■ Description of the task
Output the stretch of the listing from the line containing "The width and height of the screenshot is (1029, 729)." through the line containing "Action: [695, 162]" as a Markdown table with the columns Row and Listing line, skipping any blank lines.

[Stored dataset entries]
** BEGIN **
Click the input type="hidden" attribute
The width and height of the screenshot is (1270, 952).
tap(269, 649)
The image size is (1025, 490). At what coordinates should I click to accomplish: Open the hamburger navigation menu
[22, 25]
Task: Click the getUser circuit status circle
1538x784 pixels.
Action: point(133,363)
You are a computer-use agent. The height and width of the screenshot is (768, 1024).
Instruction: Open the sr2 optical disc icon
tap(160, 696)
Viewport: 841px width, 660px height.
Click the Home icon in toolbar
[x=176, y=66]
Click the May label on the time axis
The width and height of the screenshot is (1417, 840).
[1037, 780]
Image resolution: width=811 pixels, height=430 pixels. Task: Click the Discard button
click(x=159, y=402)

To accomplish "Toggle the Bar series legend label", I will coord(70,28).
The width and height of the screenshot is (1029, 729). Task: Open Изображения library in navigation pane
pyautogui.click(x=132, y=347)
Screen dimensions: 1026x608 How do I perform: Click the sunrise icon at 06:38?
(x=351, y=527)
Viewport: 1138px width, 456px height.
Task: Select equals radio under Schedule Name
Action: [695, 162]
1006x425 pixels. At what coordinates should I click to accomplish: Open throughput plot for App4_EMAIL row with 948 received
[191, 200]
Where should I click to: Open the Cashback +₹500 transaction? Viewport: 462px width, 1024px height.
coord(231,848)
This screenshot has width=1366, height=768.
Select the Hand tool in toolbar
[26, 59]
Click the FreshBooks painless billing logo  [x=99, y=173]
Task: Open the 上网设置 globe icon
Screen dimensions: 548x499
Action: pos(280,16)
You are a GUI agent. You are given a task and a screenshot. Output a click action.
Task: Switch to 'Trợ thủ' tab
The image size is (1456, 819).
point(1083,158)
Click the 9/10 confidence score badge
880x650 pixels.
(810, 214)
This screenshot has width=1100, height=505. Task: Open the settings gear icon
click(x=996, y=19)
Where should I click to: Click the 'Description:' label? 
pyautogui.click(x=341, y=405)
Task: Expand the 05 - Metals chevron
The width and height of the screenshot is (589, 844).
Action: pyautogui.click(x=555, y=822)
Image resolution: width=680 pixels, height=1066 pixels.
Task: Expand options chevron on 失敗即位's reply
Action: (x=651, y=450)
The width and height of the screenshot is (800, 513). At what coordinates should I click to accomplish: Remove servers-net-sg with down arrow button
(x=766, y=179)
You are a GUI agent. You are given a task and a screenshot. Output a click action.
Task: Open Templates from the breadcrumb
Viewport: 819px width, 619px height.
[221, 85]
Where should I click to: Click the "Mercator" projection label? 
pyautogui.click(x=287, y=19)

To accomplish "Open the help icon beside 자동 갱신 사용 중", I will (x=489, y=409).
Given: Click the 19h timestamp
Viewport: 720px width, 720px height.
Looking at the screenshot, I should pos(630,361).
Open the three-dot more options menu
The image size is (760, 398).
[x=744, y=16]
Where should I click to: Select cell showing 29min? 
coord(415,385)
** END **
■ Complete response
| Row | Listing line |
|---|---|
| 1 | The width and height of the screenshot is (1029, 729). Task: Open Изображения library in navigation pane |
| 2 | pyautogui.click(x=132, y=347) |
| 3 | Screen dimensions: 1026x608 How do I perform: Click the sunrise icon at 06:38? |
| 4 | (x=351, y=527) |
| 5 | Viewport: 1138px width, 456px height. |
| 6 | Task: Select equals radio under Schedule Name |
| 7 | Action: [695, 162] |